Our Story - Crisbee Cast Iron Seasoning

A Peek Into Crisbee Cast Iron Seasoning

By Palmer Stuart (Son Of Mrs. & Mr. Crisbee)



Crisbee Cast Iron Seasoning is rooted, more than anything, as a dearly-held family business. The seed that would sprout the idea for Crisbee as a means to season and protect cast iron cookware, had been started while trying to find a solution to a health concern in our family. 
But first, a little background. 
Actually, before that, let me preface this by letting you know my mother or father have no idea I'm putting this on the website, so on the chance they want this removed, congratulations on reading this before it is taken down! 
(Disclaimer: This is a story of my family, by reading on you understand that I am not suggesting using cast iron can improve health or well-being. I am saying, it did with us.) I seek good people, and even so I have yet to meet anyone nearly as humbly generous as either of my parents. They both give more than they take, which is art to me. Ever since I can remember, my mother has been a die-hard blood donor; whether to routinely help those in need, or to add a little flavor boost to our smoothies. My father began metal detecting in quite a bit of his time of freedom in between weeks of work. None of us had the slightest of a thought that these two very separate practices would soon correlate, that he would find what she would soon be missing. 
He would find handfulls of old coins, and we would fascinate ourselves by bringing them through a time machine of restoration, uniting the metal blob today with the silver coin it was a century ago. 
The garage gradually shapeshifts into a much smaller garage, holding tanks for restoring tarnished metals, and buckets of to-be and has-been cleaned findings. 
Meanwhile, my mother is at the blood bank to make a deposit. She is denied. Strange, because she has always been phenomenally healthy. It turns out her iron levels are too low to donate blood. That was the focus of my massively generous mother when she told us her iron content was too low, not that it was unhealthy for her, but that she could not give blood. Iron-deficiency-driven anemia is fairly common and largely undiagnosed, at the time I write this. 
After supplementing iron, she still did not have enough of an iron count to donate. My father, the man we call "Google King," begins hunting. He hunts for information, and then he hunts for cast iron skillets at our neighborhood thrift stores and flea markets. He does this very abruptly from the treasure hunting he had become acquainted to, and makes the shrinking garage grow with space and the diy restoration tanks triple in volume to make room for this vintage cast iron that is finding him. 
I was mesmerized by seeing him put one aged skillet into the tank, and pulling out an entirely different one hours later, uniting the recently neglected iron with the gold coin it was a century ago. 
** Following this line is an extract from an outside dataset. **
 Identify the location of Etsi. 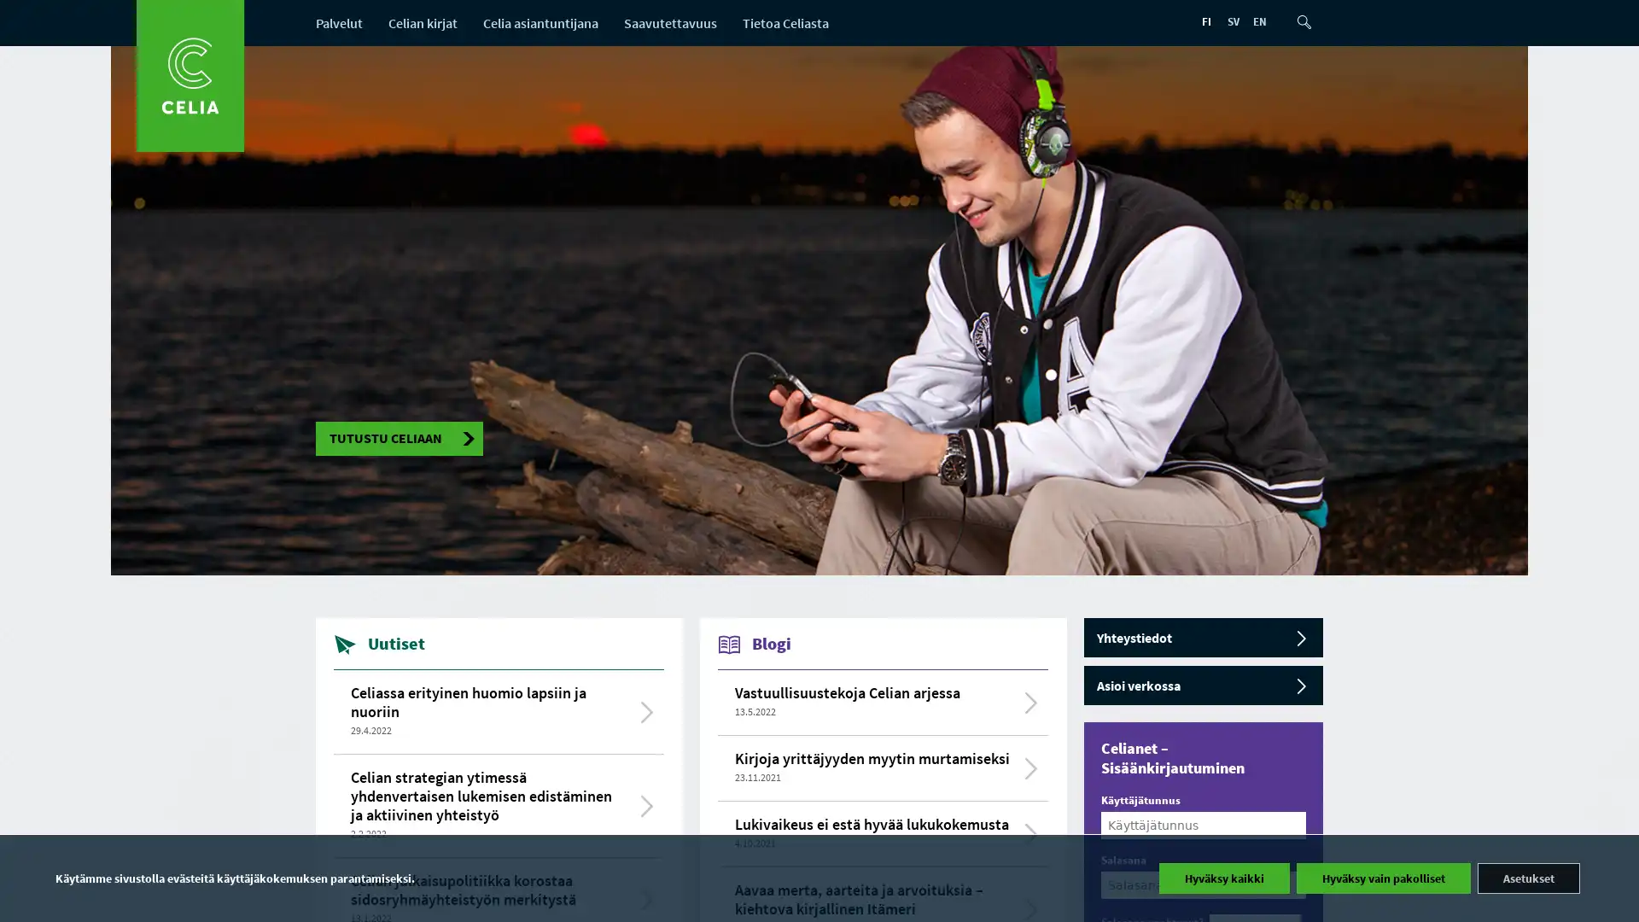
(1308, 33).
Seemingly immediately to this collection's birth, there is the birth of his experimentation with seasoning the cast iron cookware. Such beautiful twins. The twin born minutes first grows into a prestigious arrangement of cast iron cookware, the latter grows into becoming a refined blend of cast iron-shielding delicacy. 
The entire family eats more and more cast iron-bound meals. One ordinary morning, I recognize my elivening ability to lift cars clear above my head. Well, maybe that was just a dream I had. But, my mother's anemia? Gone. What a beautiful coincidence, eh? 
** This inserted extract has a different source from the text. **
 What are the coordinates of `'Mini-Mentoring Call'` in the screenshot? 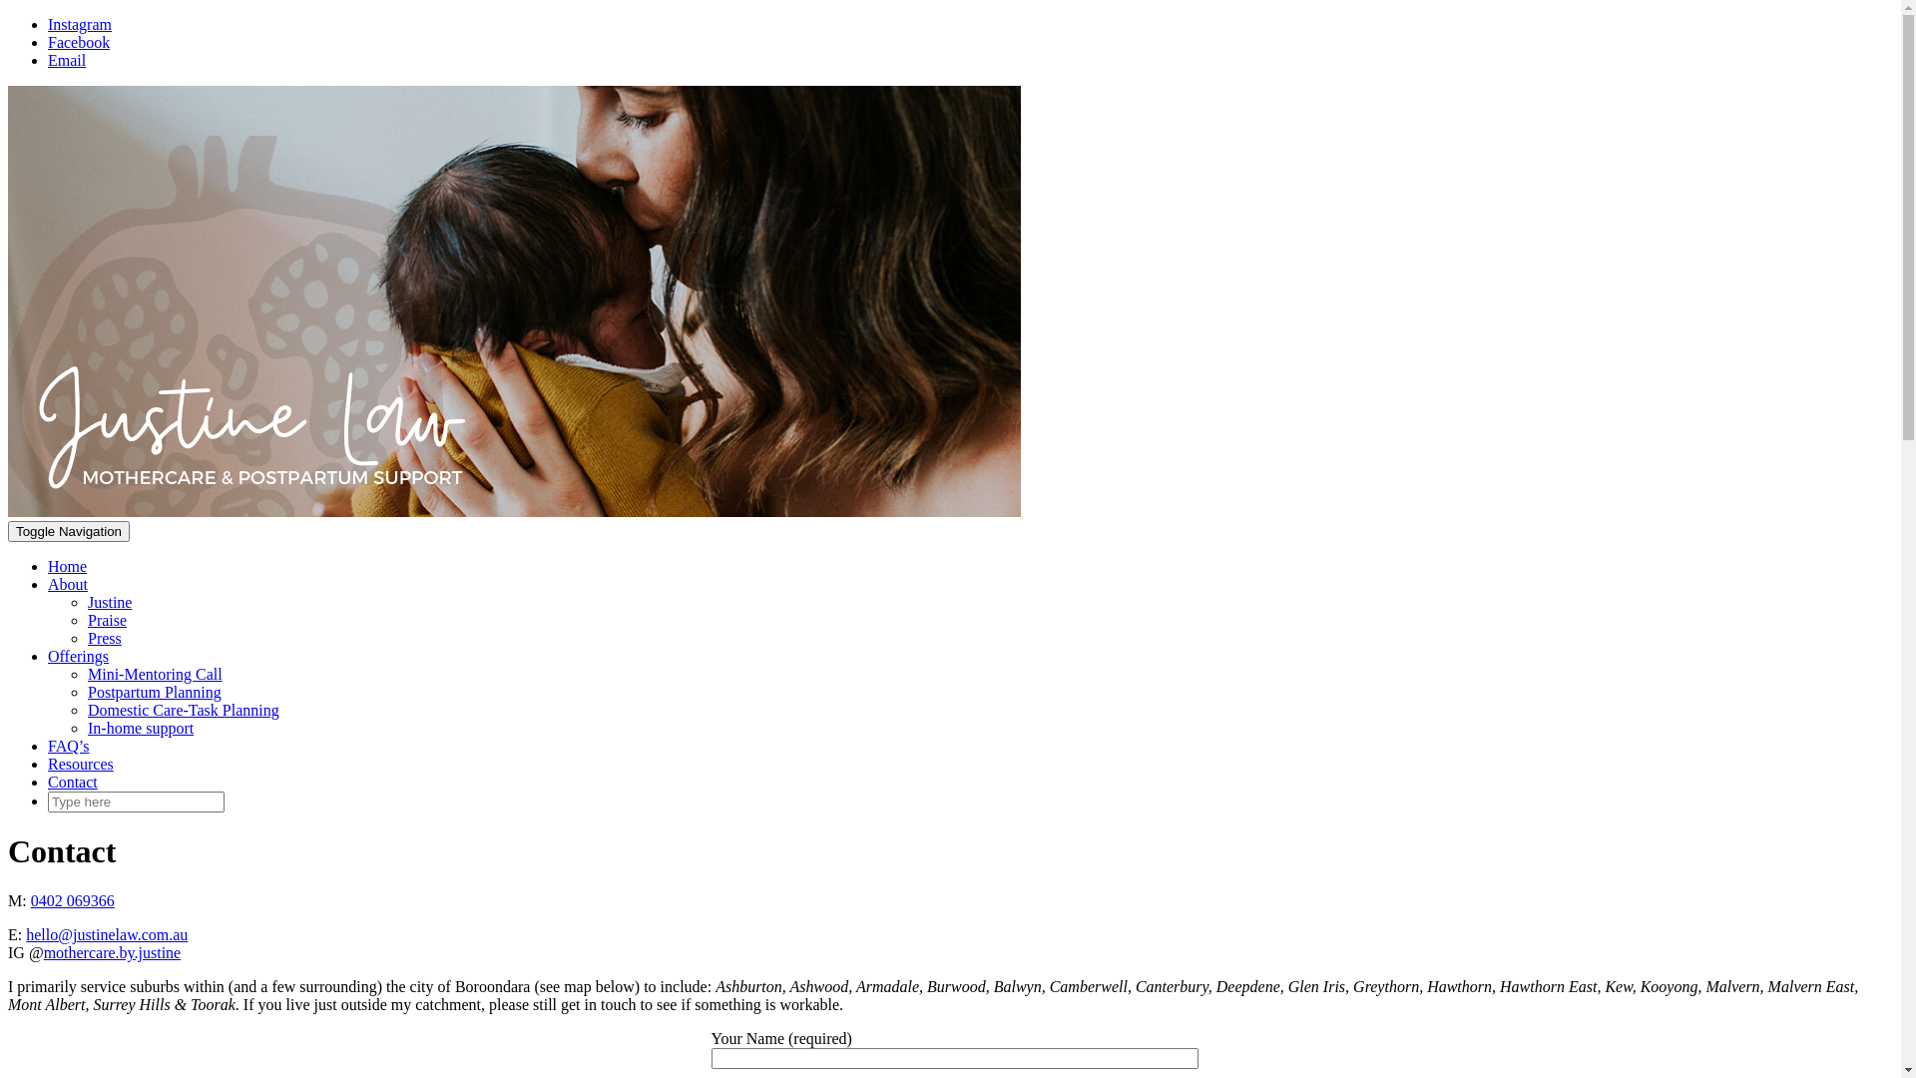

I'll never know the grand bliss this must have made my dad feel, because he is the type of superhero my mom is, the kind that serves great deeds without asking for the deeds to be discussed or honored. 
Benjamin Franklin said "either write something worth reading or do something worth writing," and I relay this glimpse of my family to you, in hopeful certainty that you fuel yourself to do either of those so we can continue evolving society into what I know it can be.